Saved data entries
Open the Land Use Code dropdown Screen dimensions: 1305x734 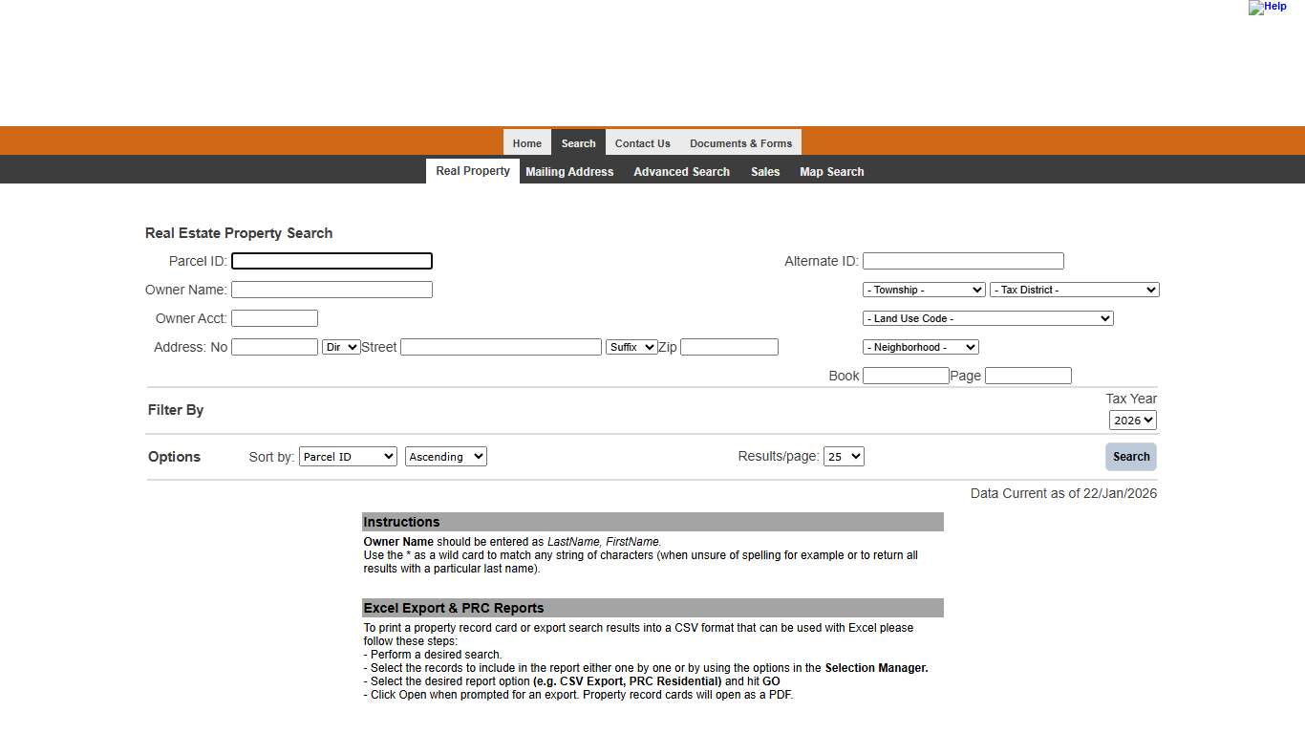tap(987, 318)
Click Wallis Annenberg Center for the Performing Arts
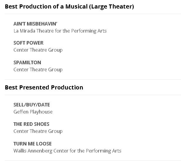 click(x=67, y=151)
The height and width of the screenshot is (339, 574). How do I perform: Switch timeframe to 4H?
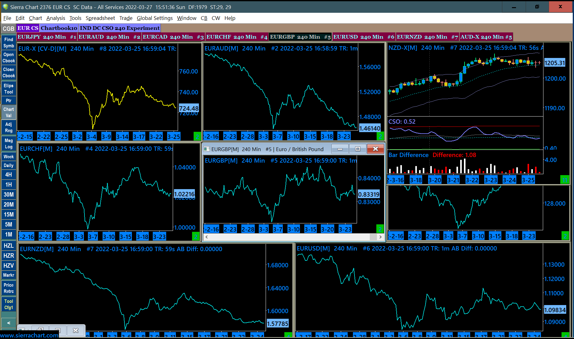coord(9,175)
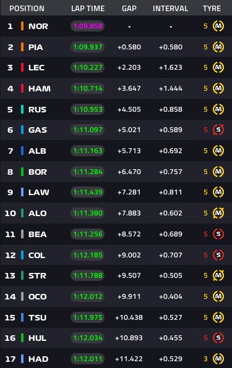Click the medium tyre icon in HAD row
232x368 pixels.
[218, 359]
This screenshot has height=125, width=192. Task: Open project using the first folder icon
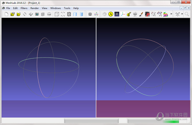12,14
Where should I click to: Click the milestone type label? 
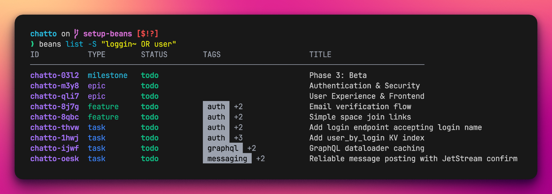pyautogui.click(x=108, y=76)
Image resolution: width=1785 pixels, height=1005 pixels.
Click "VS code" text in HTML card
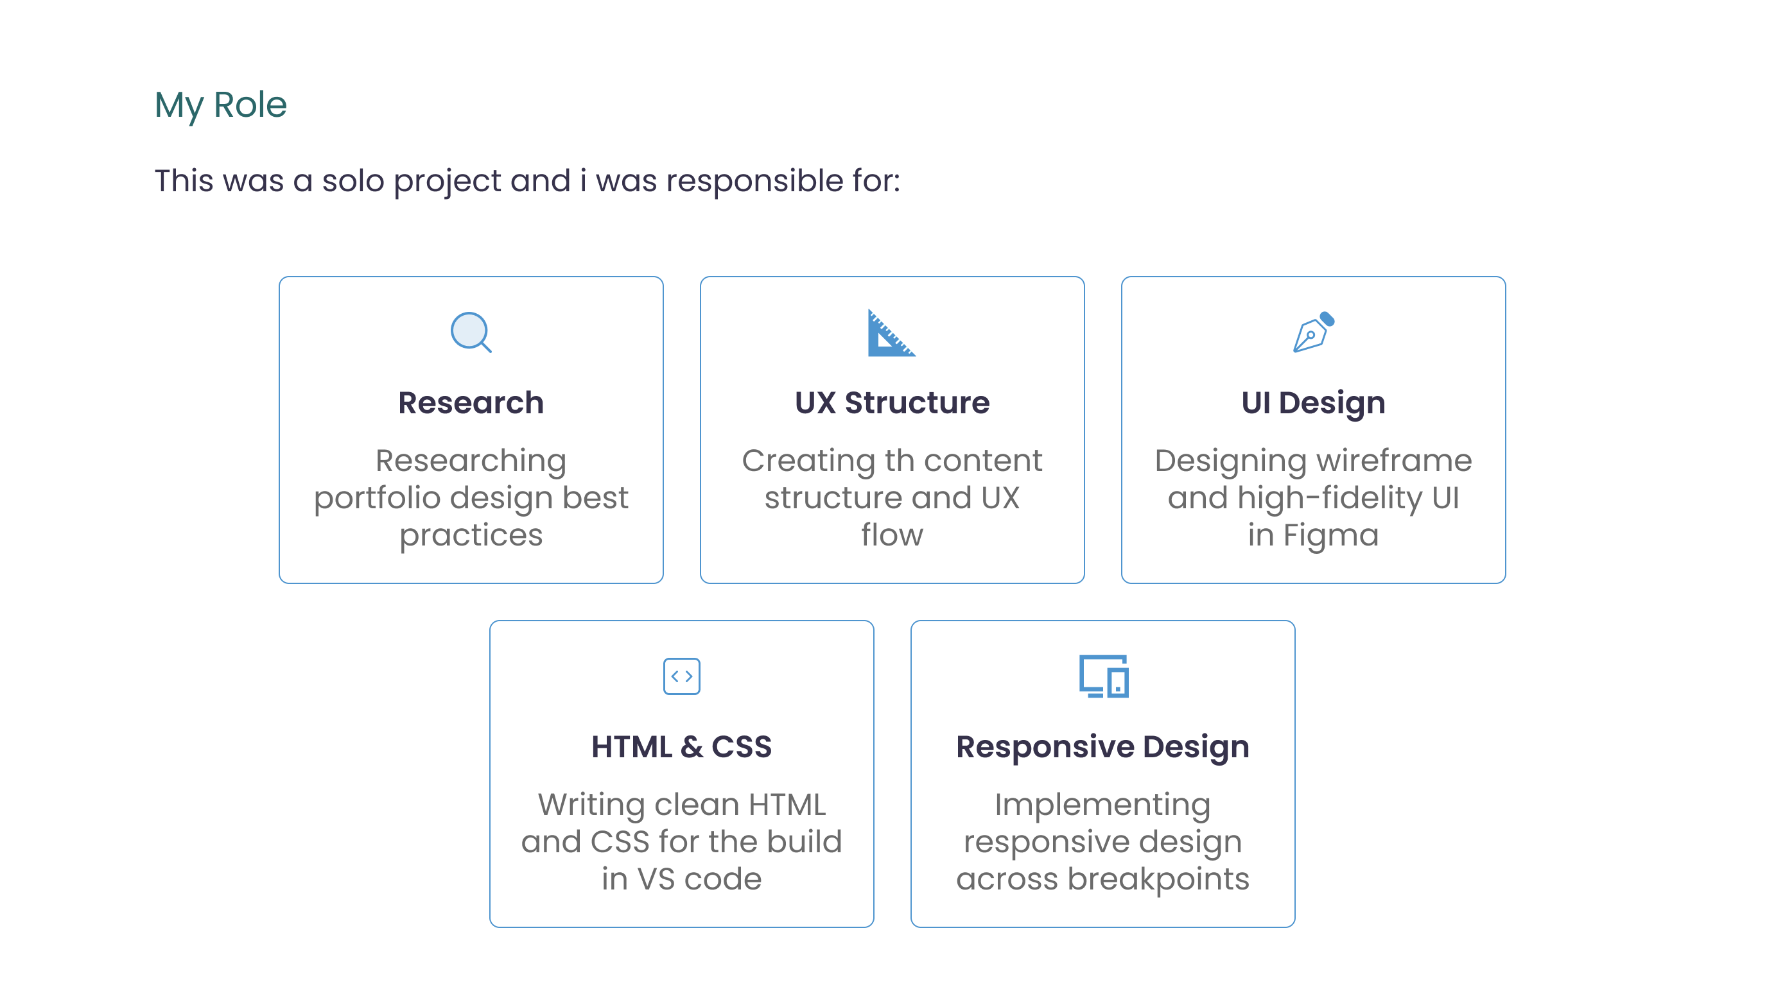[700, 879]
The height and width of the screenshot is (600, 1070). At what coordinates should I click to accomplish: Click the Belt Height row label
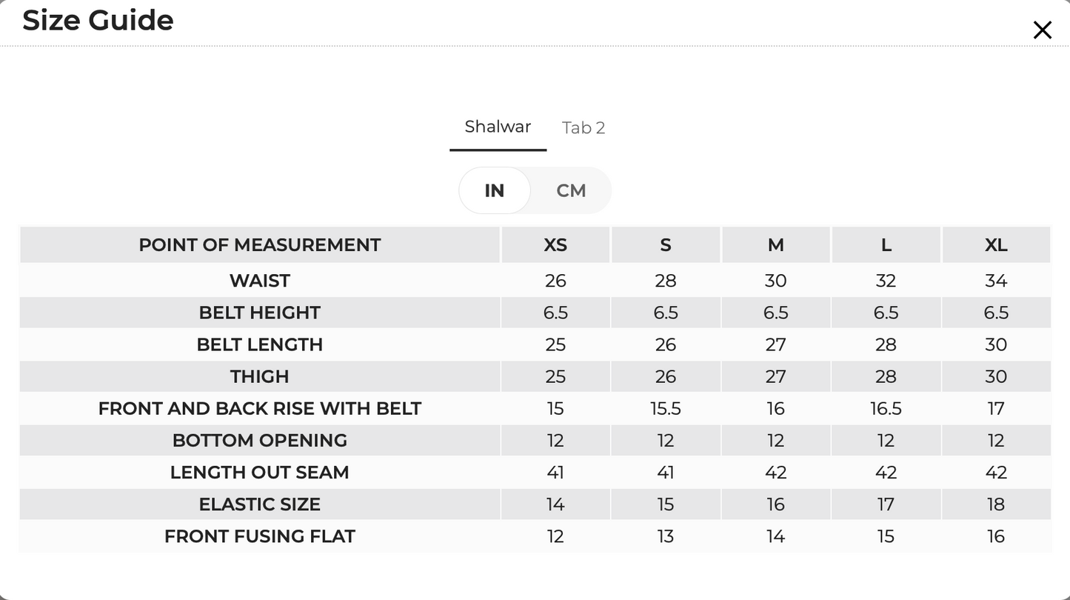pos(260,313)
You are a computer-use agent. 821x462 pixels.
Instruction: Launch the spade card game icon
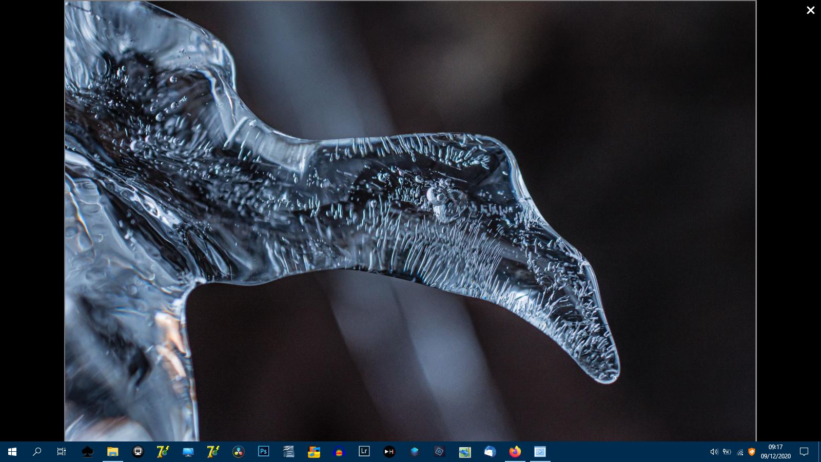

Task objective
Retype only the lines from the line with "in HTML card" through the last line of the data. Keep both ends and skip the pictures.

Output for this exercise
Click "VS code" text in HTML card
[700, 879]
The height and width of the screenshot is (600, 1070). At what coordinates should I click to accomplish: Click the Belt Height row label
pos(260,313)
You are a computer-use agent. 821x462 pixels.
Instruction: Launch the spade card game icon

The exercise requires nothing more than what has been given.